> [To do]:
• A. List every degree Rhoda Unger earned according to the Rhoda Unger article, with the school and year of each.
• B. Set down word for word the part of the Rhoda Unger article starting at "Unger was an" and ending at "of Haifa (1988–1989).".

> [Source extract]:
- Born: February 22, 1939 Brooklyn, New York
- Died: April 19, 2019 (aged 80)
- Citizenship: United States
- Occupations: Professor of Psychology and Women's Studies
- Spouse: Burton M. Unger
- Awards: APF Gold Medal for Lifetime Achievement in Psychology in the Public Interest (2007); AWP Distinguished Publication and Career Achievement Award (1994);

Academic background
- Alma mater: Brooklyn College; Harvard University

Academic work
- Institutions: Montclair State University; Brandeis University

= Rhoda Unger =

Feminist psychologist

Rhoda K. Unger (1939–2019) was a feminist psychologist known for her position at the forefront of female activism in psychology. Unger was strongly committed to promoting social justice within society and women in science. She was a professor of psychology at Montclair State College for almost thirty years and was granted the status of Professor Emerita in 1999. After her retirement, Unger was a resident scholar at the Women's Studies Research Center at Brandeis University.

Unger was a pioneering figure in the Association for Women in Psychology (AWP), the Society for the Psychology of Women (American Psychological Association, Division 35), and the Society for the Psychological Study of Social Issues (SPSSI). She served terms as President of the Society for the Psychology of Women (1980–1981) and President of the SPSSI (1998–1999), and was the inaugural editor of SPSSI's journal Analyses of Social Issues and Public Policy.

== Awards ==
Unger and her colleagues Virginia O'Leary and Barbara Wallston were awarded the AWP Distinguished Publication award in 1985 for their book Women, gender, and social psychology. The AWP awarded Unger the Distinguished Career award in 1994 and subsequently established the Unger-Frieze Prize in 2009 in recognition of the early leadership of Unger and Irene Frieze in feminist studies.

Unger was awarded the gold medal for Lifetime Achievement in Psychology in the Public Interest from the American Psychological Foundation in 2007.

== Biography ==
Rhoda Kesler Unger was born in Brooklyn, NY on February 22, 1939 into a working-class Jewish family. She received a Bachelor of Science degree from Brooklyn College, CUNY in 1960. She completed a master's degree in Experimental Psychology from Radcliffe College in 1964. She went on to complete a PhD in Experimental Psychology from Harvard University in 1966, under the supervision of Charles G. Gross.

Unger was an assistant professor at Hofstra University from 1966 to 1972. During this time, her interests shifted from physiological psychology to social psychology. She joined the faculty of Montclair State College in 1972 and she remained there until her retirement in 1999. Unger was a Fulbright Senior Scholar at the University of Haifa (1988–1989).

Unger married Burton M. Unger, April 11, 1966, and they had two children together. Unger died on April 19, 2019, in Concord, MA.

== Research ==
Unger's major field of inquiry was the psychology of women and gender, and the social construction of gender. Early on in her career, she co-edited the influential textbook Woman: Dependent or Independent Variable? with Florence Denmark and authored the volume Sex-Role Stereotypes Revisited: Psychological Approaches to Women's Studies, which provided a ground-breaking introduction to the psychology of women and sex-role stereotypes.

> [Provided information]:

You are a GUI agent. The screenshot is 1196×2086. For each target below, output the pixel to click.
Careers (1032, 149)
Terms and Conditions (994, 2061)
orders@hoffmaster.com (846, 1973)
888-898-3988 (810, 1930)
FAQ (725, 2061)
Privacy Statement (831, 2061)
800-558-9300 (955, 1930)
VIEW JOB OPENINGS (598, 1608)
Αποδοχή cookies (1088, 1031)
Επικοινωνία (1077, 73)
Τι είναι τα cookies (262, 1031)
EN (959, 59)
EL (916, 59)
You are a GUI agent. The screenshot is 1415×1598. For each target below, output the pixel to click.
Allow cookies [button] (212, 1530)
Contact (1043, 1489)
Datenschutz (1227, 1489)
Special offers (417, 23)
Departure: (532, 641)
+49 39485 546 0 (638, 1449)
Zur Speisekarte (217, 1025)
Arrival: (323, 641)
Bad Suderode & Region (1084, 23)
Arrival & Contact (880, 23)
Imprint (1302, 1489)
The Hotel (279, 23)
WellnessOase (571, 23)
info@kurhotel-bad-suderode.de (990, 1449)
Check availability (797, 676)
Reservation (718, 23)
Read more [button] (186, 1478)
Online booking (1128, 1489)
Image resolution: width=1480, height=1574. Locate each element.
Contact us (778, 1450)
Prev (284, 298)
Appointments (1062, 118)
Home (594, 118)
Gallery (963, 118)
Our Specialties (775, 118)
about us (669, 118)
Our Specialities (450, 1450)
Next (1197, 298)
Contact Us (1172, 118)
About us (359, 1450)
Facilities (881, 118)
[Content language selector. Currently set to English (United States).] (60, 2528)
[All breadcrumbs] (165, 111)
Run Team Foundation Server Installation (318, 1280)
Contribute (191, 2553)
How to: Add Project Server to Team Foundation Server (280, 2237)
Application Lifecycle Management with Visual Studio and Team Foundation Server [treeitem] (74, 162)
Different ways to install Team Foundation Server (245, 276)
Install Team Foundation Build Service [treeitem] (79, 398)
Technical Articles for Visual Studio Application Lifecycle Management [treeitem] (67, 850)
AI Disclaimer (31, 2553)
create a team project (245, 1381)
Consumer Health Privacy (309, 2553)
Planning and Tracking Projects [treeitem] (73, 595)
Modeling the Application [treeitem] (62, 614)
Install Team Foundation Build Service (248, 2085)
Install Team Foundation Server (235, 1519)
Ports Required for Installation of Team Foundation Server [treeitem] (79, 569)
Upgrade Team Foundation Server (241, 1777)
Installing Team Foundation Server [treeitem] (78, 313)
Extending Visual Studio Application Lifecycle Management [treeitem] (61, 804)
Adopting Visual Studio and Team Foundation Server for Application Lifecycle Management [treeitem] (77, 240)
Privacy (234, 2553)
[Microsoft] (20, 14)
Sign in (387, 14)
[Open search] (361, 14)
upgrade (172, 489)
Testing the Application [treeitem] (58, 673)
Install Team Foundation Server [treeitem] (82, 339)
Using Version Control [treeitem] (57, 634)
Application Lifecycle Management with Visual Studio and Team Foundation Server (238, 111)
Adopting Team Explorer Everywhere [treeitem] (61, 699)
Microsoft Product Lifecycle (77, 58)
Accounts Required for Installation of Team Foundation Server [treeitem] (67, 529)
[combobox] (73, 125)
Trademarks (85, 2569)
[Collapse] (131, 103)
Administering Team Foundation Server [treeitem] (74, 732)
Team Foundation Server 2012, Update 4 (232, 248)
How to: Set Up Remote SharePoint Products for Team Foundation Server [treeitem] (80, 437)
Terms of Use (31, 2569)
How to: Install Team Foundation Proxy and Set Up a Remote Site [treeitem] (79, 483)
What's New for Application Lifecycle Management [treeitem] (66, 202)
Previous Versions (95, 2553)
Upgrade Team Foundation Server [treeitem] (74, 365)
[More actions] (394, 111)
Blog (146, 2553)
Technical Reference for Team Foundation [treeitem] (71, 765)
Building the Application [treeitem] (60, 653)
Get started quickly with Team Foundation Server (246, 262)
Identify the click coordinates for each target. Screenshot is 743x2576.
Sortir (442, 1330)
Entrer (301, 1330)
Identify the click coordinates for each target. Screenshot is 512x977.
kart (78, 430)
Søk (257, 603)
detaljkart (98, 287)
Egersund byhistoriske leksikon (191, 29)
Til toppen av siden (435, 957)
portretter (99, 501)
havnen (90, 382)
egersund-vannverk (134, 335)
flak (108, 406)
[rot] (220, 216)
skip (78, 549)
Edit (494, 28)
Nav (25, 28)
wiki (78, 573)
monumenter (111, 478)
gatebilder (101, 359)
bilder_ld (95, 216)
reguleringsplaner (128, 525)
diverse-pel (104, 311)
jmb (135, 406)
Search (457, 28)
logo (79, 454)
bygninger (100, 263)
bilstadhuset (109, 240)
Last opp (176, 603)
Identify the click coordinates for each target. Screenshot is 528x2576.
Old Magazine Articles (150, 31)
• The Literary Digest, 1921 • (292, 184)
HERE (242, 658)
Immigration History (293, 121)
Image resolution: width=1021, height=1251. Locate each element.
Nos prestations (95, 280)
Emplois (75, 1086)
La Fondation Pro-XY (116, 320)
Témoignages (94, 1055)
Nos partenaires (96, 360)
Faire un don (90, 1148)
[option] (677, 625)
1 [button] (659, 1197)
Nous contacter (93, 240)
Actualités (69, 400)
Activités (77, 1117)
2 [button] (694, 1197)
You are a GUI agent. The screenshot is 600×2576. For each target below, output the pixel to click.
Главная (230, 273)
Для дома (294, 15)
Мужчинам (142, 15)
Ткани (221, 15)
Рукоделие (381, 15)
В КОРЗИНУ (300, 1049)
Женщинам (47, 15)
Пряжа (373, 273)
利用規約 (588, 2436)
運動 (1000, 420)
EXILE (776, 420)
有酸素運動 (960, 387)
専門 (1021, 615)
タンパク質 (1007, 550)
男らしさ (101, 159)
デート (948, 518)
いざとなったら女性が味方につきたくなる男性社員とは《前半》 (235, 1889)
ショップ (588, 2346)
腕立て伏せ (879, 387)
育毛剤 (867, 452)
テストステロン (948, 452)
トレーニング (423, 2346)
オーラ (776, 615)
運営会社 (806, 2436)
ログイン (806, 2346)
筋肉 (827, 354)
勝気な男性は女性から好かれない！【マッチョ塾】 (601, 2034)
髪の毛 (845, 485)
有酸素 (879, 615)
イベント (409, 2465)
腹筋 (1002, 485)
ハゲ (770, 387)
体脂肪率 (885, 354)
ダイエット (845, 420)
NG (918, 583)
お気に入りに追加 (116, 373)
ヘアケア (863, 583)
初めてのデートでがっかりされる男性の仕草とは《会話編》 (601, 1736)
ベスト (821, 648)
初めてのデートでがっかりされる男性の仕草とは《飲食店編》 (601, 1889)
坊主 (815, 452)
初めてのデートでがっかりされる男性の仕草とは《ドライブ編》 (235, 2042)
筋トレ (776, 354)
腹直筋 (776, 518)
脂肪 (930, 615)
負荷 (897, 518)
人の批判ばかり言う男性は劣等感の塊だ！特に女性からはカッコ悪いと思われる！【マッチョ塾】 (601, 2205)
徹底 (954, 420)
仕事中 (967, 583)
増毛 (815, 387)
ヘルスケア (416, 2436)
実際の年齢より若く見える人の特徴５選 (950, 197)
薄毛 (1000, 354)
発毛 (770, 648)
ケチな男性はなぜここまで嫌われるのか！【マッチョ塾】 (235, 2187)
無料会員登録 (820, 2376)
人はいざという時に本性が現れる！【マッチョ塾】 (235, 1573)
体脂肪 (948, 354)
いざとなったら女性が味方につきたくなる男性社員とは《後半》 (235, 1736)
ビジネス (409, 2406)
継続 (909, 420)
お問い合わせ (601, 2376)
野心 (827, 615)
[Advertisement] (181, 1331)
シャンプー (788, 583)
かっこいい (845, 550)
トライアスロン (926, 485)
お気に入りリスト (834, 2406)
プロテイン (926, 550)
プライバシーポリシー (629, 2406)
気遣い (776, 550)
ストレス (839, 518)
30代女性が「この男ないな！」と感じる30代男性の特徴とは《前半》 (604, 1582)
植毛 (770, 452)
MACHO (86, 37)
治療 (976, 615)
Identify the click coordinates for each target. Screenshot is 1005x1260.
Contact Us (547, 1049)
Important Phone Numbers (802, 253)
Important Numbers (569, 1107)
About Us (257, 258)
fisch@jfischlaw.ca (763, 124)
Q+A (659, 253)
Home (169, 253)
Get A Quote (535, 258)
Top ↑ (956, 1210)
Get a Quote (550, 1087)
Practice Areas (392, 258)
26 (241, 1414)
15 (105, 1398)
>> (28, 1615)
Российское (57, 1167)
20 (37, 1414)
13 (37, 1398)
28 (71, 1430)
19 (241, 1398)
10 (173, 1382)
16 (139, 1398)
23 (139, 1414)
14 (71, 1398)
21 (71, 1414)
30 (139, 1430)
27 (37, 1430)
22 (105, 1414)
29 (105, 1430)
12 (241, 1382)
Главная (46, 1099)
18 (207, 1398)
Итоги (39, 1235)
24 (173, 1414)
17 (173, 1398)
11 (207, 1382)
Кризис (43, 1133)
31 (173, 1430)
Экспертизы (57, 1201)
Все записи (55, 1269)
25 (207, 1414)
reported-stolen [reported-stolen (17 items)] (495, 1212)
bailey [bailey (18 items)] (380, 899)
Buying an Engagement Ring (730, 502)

> [Solutions in order]:
• A.
- Bachelor of Science, Brooklyn College, CUNY, 1960
- Master's degree in Experimental Psychology, Radcliffe College, 1964
- PhD in Experimental Psychology, Harvard University, 1966

• B.
Unger was an assistant professor at Hofstra University from 1966 to 1972. During this time, her interests shifted from physiological psychology to social psychology. She joined the faculty of Montclair State College in 1972 and she remained there until her retirement in 1999. Unger was a Fulbright Senior Scholar at the University of Haifa (1988–1989).